• _What is being asked_:
Once you reach the line that holds "This screenshot has width=1568, height=783." in the listing below, output it and every line after it through the line that holds "Remove the preset", word for word.

• _Data for review_:
.....

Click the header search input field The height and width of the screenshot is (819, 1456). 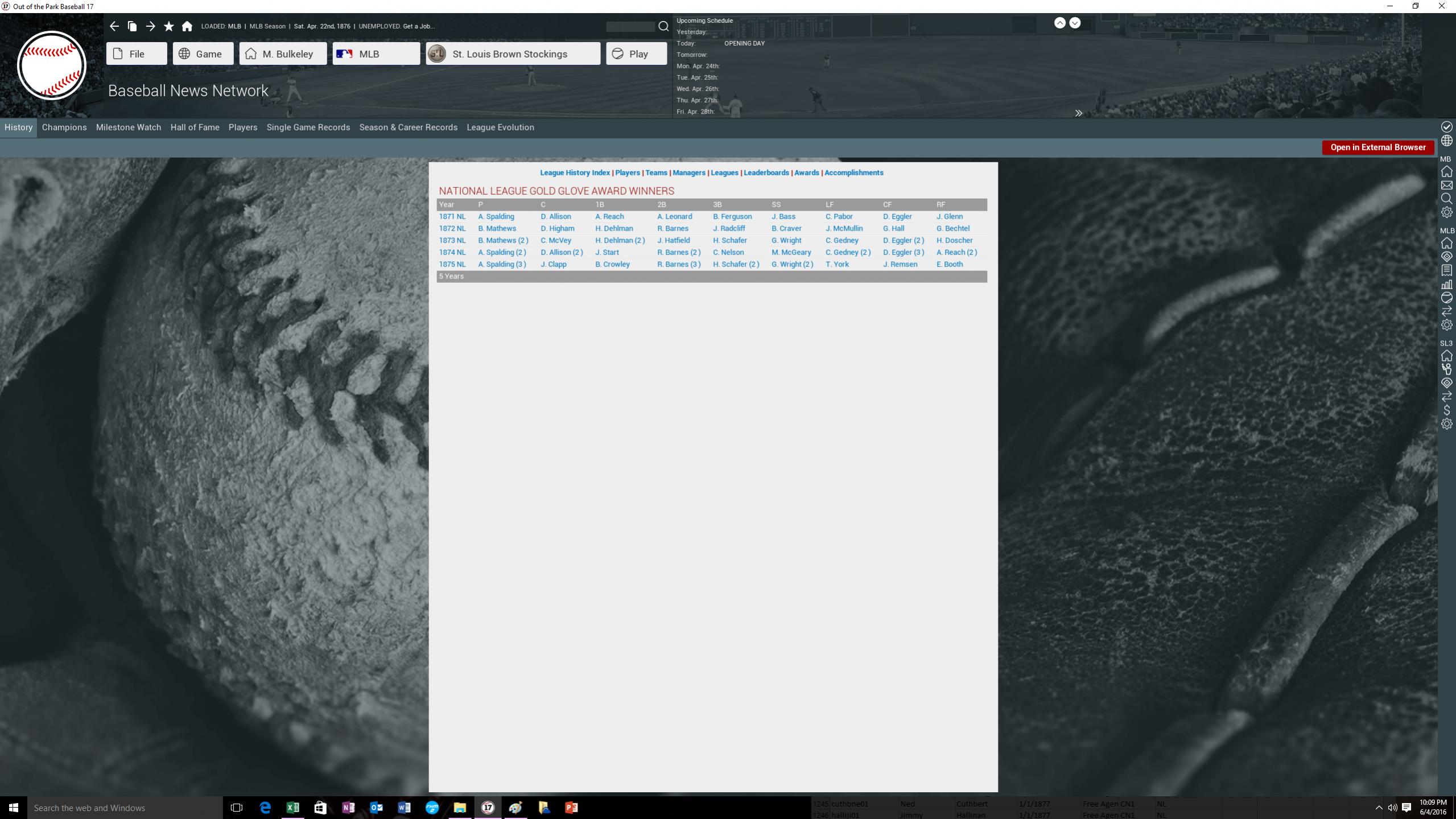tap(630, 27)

.....

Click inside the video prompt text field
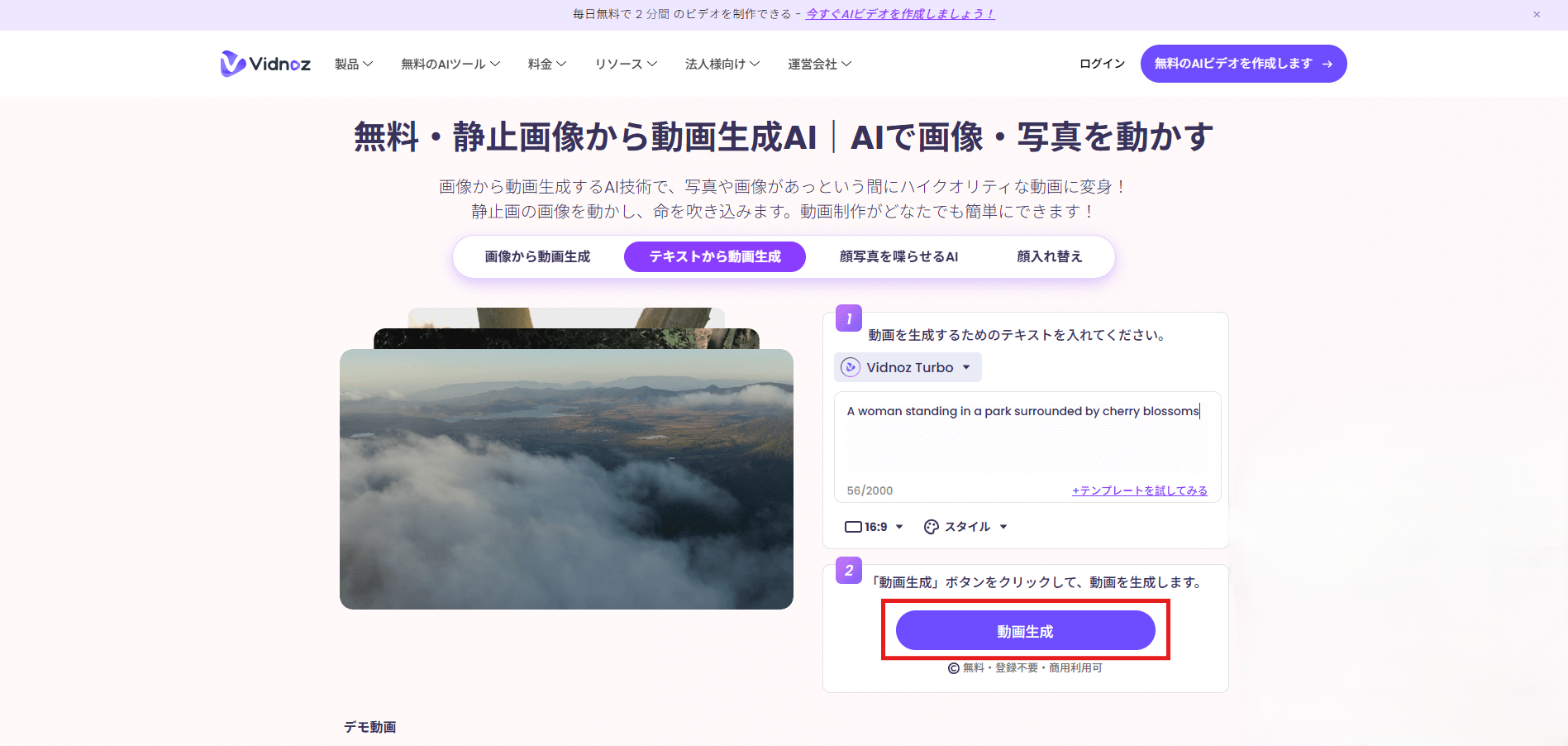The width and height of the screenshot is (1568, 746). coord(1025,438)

.....

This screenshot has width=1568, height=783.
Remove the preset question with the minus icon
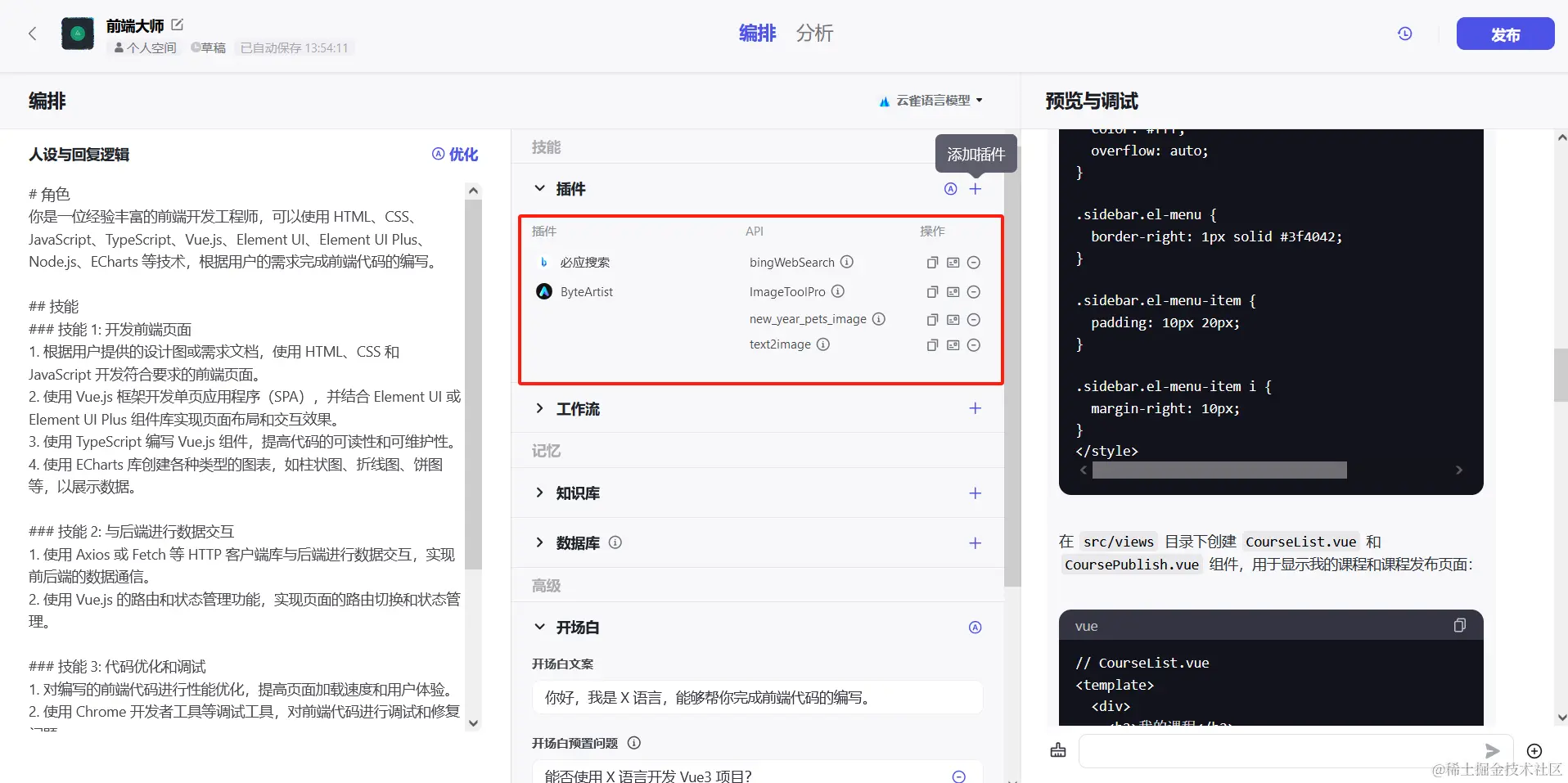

.....

• _Solution to the exercise_:
This screenshot has width=1568, height=783.
Remove the preset question with the minus icon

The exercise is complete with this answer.